SHORT TASK 1: In the passage on how the USB composite layer handles USB_GADGET_DELAYED_STATUS, to which function does the dwc3 driver delay handling of the status phase?
SHORT TASK 2: Continue the passage on how the USB composite layer and UDC drivers handle USB_GADGET_DELAYED_STATUS, starting after its last sentence.

++++ SOURCE PASSAGE

The composite layer only handles USB_GADGET_DELAYED_STATUS for 
USB_REQ_SET_CONFIGURATION (in set_config()) and for USB_REQ_SET_INTERFACE (in 
composite_setup()). It increments cdev->delayed_status immediately. Then, in 
usb_composite_setup_continue(), if cdev->delayed_status is not zero, it queues 
a ZLP, and warns otherwise.

This mechanism delays the data stage, not the status stage (or, to be precise, 
it delays the status stage insofar as the status stage comes after the data 
stage), and only supports control OUT requests with 0 bytes of data (which is 
the case of both USB_REQ_SET_INTERFACE and USB_REQ_SET_CONFIGURATION). For all 
other requests, the composite layer passes USB_GADGET_DELAYED_STATUS to the 
UDC.

The three UDCs that implement USB_GADGET_DELAYED_STATUS support set a 
delayed_status flag in an internal structure. I haven't inspected in details 
what they do next as I'm not familiar with all of them, but the dwc3 driver 
just skips the handling of the status phase in dwc3_ep0_xfernotready() and 
delays it to __dwc3_gadget_ep0_queue(). This only works for 0-length requests, 
with no data phase.

++++++++
++++ RAW DATA

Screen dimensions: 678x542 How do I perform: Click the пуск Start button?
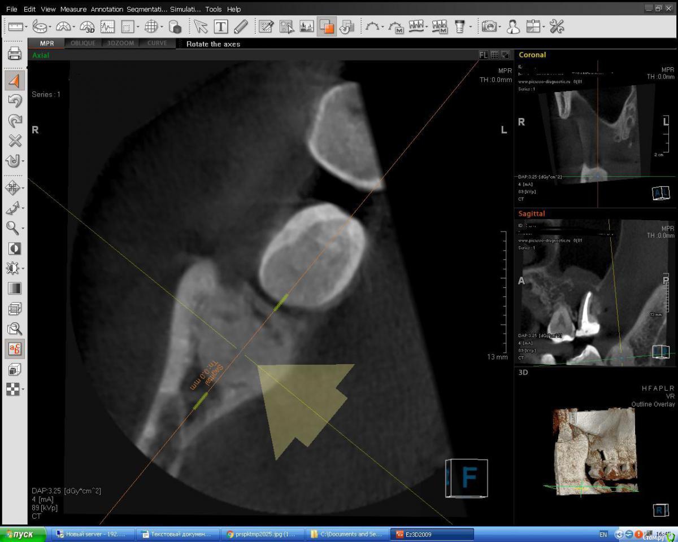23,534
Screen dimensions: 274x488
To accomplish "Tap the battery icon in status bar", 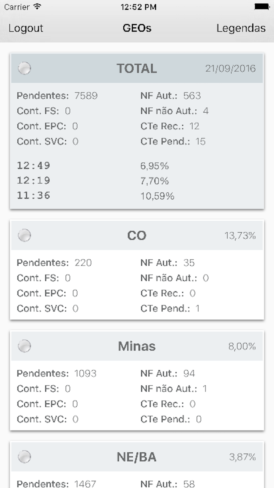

++++++++

TASK RESULT 1: __dwc3_gadget_ep0_queue()

TASK RESULT 2:
Even when limited to 0-length control OUT requests, this mechanism is racy. 
The setup handler, when it wants to delay the status phase, will queue 
asynchronous work that will, when it completes, call 
usb_composite_setup_continue() to proceed with the status phase. Queuing the 
work has to be done before the setup handler returns, and the cdev-
>delayed_status is only incremented after the setup handler returns, in 
composite_setup(). There is thus a time window during which the asynchronous 
work can call usb_composite_setup_continue() before cdev->delayed_status has 
been incremented. We have managed to hit this in practice, with a surprisingly 
high rate seeing how small the window is.

Now that I've written all this, I realize that cdev->delayed_status is guarded 
by cdev->lock. I thus wonder whether our analysis was correct, or if we were 
hitting a different bug :-S Paul, could you test this again ? Please note, 
however, that the race described here is not related to this patch series, 
except in how it influences the API design to avoid race conditions.

> Assuming you are correct, wouldn't it make sense to fix or eliminate
> the race by changing composite.c?

I was about to write that we would need to lock access to cdev-
>delayed_status, and found out that we already use cdev->lock to do so. More 
investigations are needed.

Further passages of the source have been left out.